Clont is a prodrug that is used to treat blood clots. The irreversible binding of its active metabolite to the P2Y12 class of ADP receptors on platelets suppresses platelet activation and aggregation. Platelet aggregation inhibition is dose-dependent and visible 2 hours after single oral dosages. On the first day, repeated 75 mg doses decrease ADP-induced platelet aggregation, and inhibition achieves a stable state between Days 3 and 7.
Acute Coronary Syndrome: In patients who need an antiplatelet effect within hours, initiate clopidogrel with a single 300 mg (4 tablets) oral loading dose and then continue at 75 mg once daily. Initiating it without a loading dose will delay the establishment of an antiplatelet effect by several days.
Recent MI, Recent Stroke, or Established Peripheral Arterial Disease: 75 mg once daily orally without a loading dose.
It is given orally with or without food.
NSAIDs, warfarin, and selective serotonin and serotonin-norepinephrine reuptake inhibitors (SSRIs, SNRIs): NSAIDs, warfarin, and selective serotonin and serotonin-norepinephrine reuptake inhibitors (SSRIs, SNRIs): CYP2C19 inhibitors (omeprazole or esomeprazole): Increases the risk of bleeding. Avoid taking omeprazole or esomeprazole at the same time.
Repaglinide (substrates for CYP2C8): Clopidogrel should not be taken with Repaglinide since it raises Repaglinide plasma level.
Clont should not be used if you have any of the following conditions: Hypersensitivity to the medicine or any of the product's components. Peptic ulcer or cerebral hemorrhage are examples of active pathological bleeding.
Clont is generally a well-tolerated drug.
· Common side effects: bleeding, diarrhea, gastrointestinal upset, bleeding, skin reactions.
· Rare side effects: acquired hemophilia, anemia, angioedema, joint pain, arthritis, bone marrow disease.
In pregnant women, there are no sufficient and well-controlled trials. It should only be used during pregnancy if absolutely necessary. Clont is not known to be excreted in human breast milk.
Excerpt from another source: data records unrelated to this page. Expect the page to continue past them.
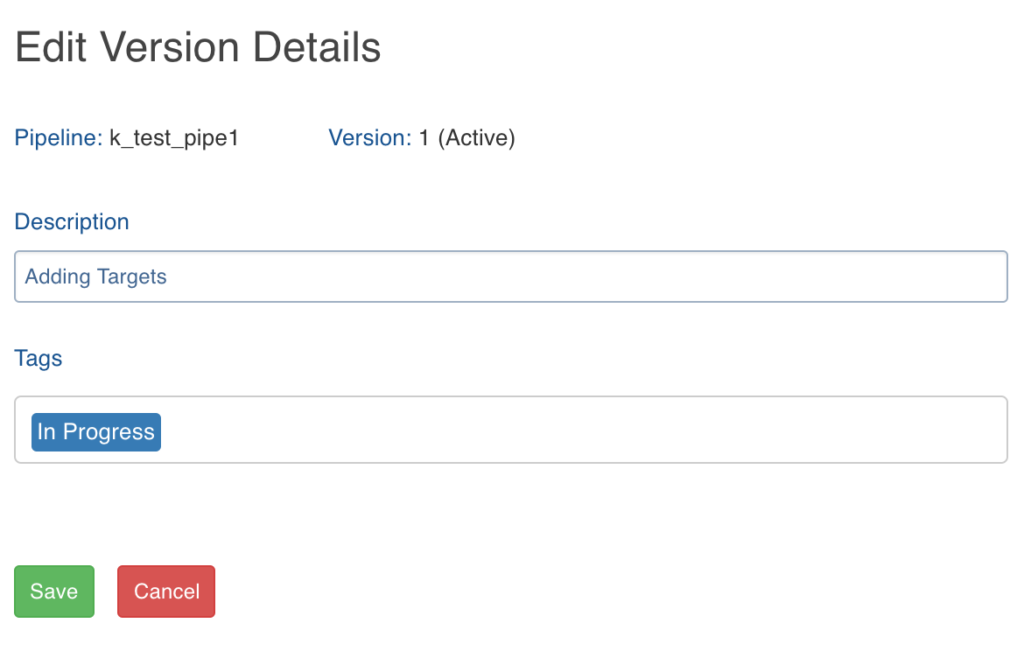Click the Edit Version Details heading
Screen dimensions: 1024x651
click(x=198, y=48)
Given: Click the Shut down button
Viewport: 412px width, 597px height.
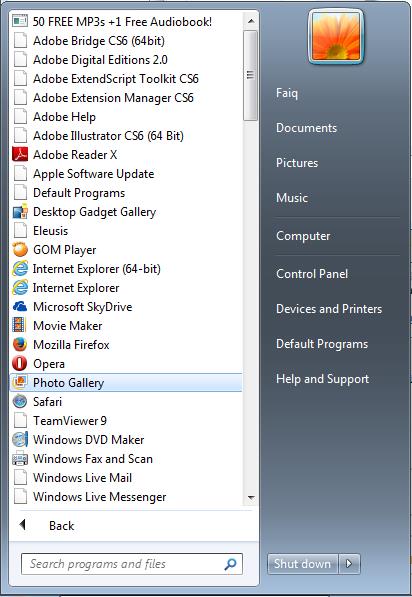Looking at the screenshot, I should (x=303, y=563).
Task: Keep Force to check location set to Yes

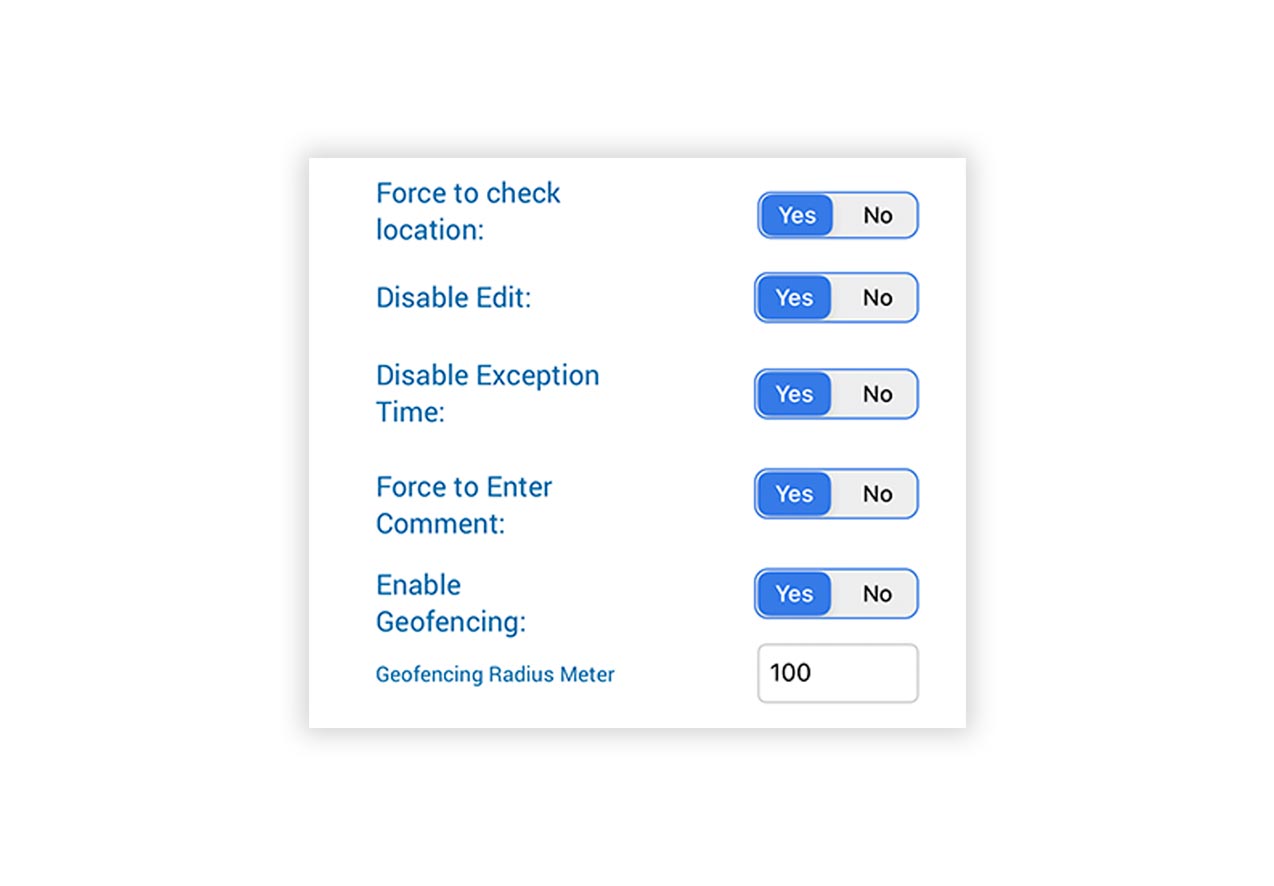Action: (795, 215)
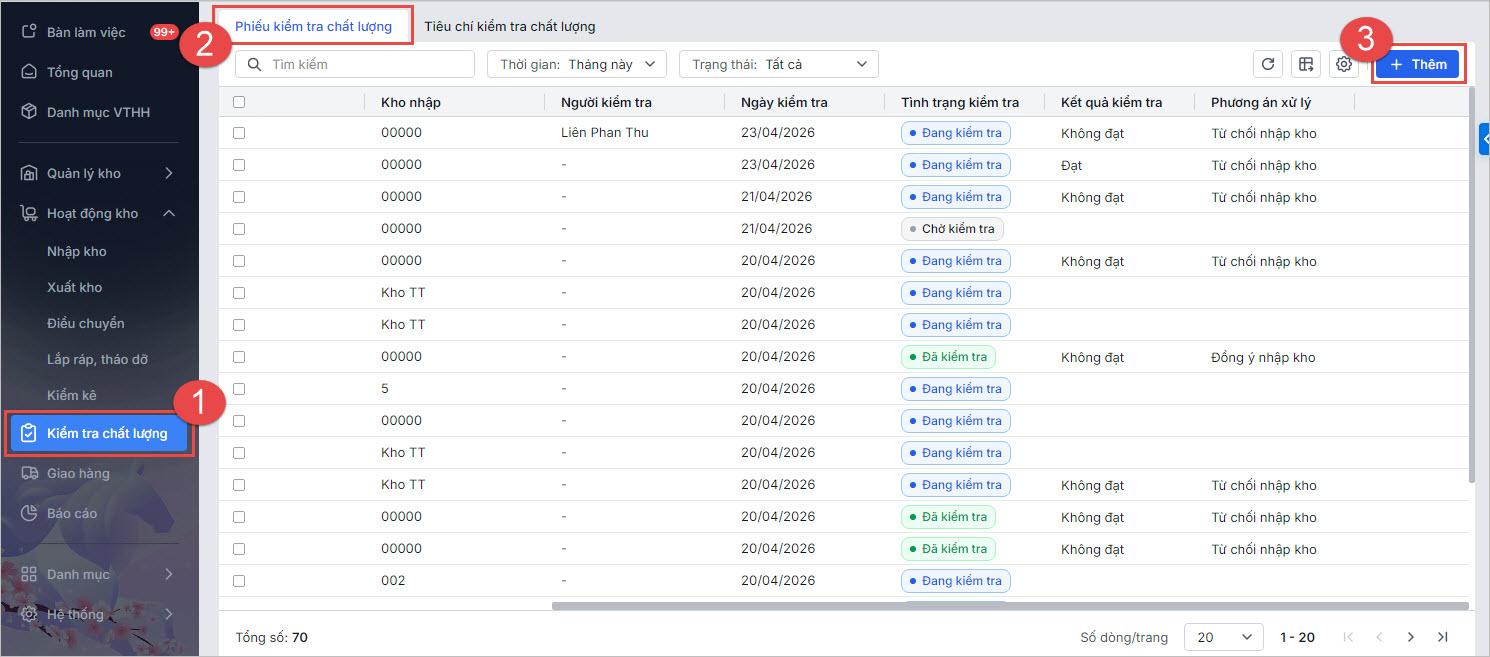Image resolution: width=1490 pixels, height=657 pixels.
Task: Open the Trạng thái filter dropdown
Action: pos(778,64)
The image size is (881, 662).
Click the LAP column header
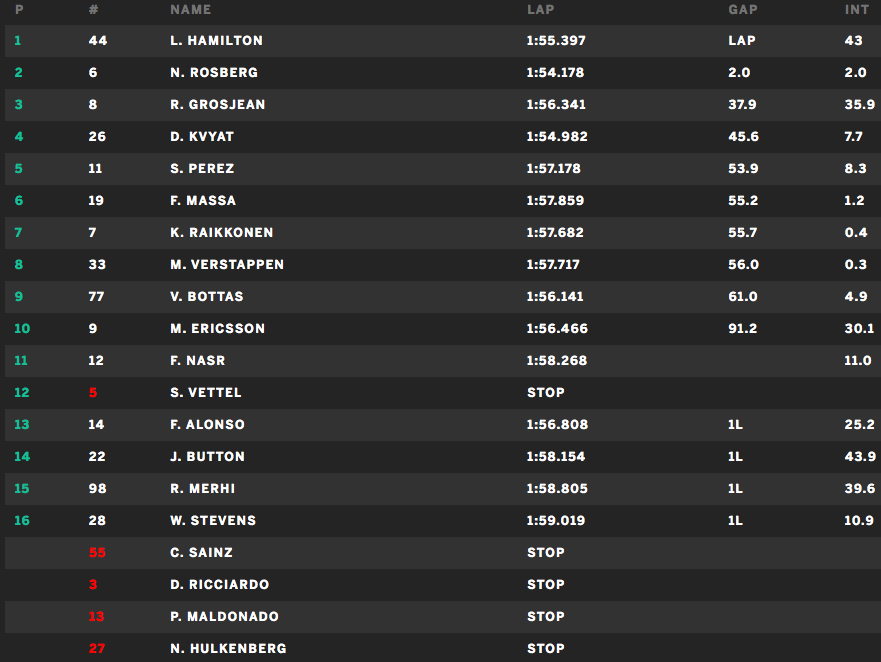[x=540, y=9]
Considering the medicine's value to the mother, a decision should be taken whether to quit nursing or discontinue the drug.
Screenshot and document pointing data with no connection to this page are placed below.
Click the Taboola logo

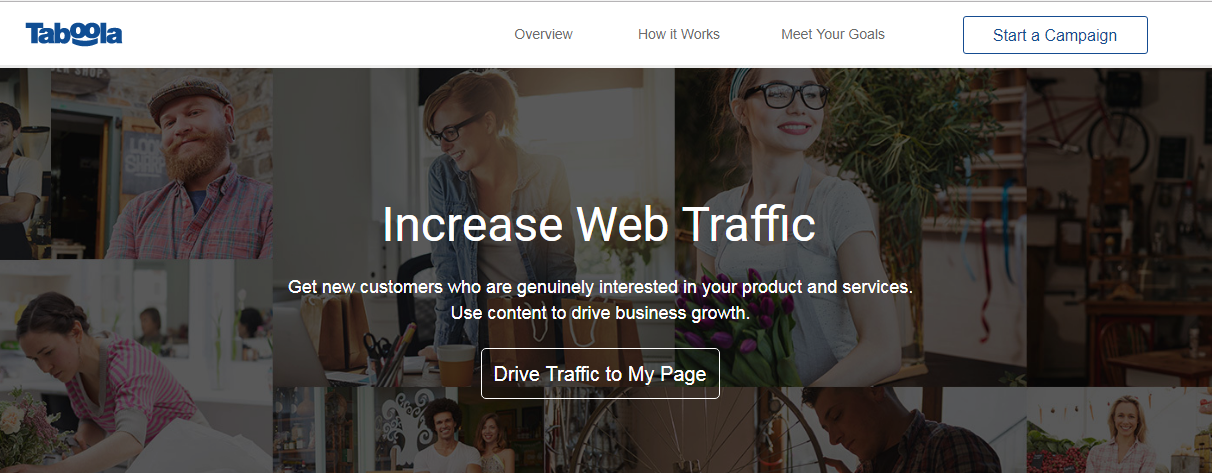point(74,34)
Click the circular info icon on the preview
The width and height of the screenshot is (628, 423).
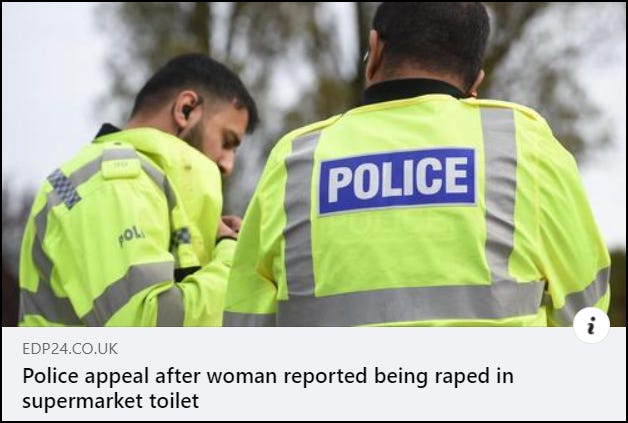click(x=591, y=325)
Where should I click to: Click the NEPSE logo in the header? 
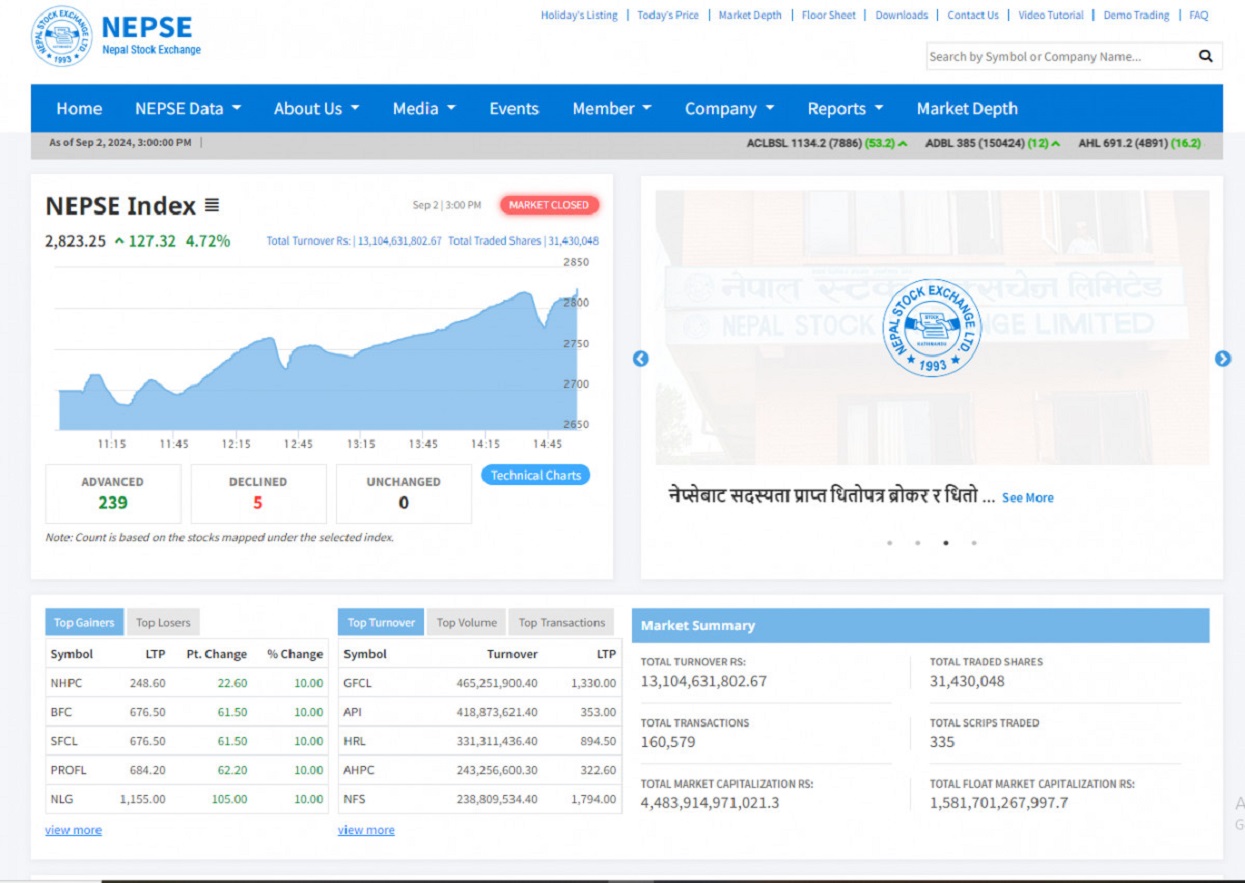click(x=62, y=36)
Since it is a prodrug, the metabolism of its active metabolites is affected by CYP2C19 (weak metabolizer) gene mutations and drugs that inhibit CYP2C19 (such as omeprazole and esomeprazole). Simultaneous use of these drugs and CYP2C19 weak metabolizers may reduce the antiplatelet activity of clopidogrel.
· Because it inhibits platelet aggregation during the entire life cycle (710 days) of platelets, it may increase the risk of bleeding. In order to restore hemostasis, platelet transfusion within 4 hours after the loading dose or within 2 hours after the maintenance dose may be less effective.
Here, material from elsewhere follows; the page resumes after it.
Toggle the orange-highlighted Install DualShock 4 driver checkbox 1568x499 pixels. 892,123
· Discontinuation of clopidogrel increases the risk of cardiovascular events. If you stop 5 days before the elective surgery, you have a higher risk of bleeding. Clopidogrel treatment was resumed immediately after hemostasis.
· Thrombotic thrombocytopenic purpura (TTP) that requires emergency treatment has been reported, including plasma exchange (plasma exchange).
· In patients receiving clopidogrel or patients with a history of allergies to other thienopyridines, allergies have been reported, including skin rash, angioedema, or hematological reactions.
Keep the temperature below 30°C and away from light and moisture. Keep out of children's reach.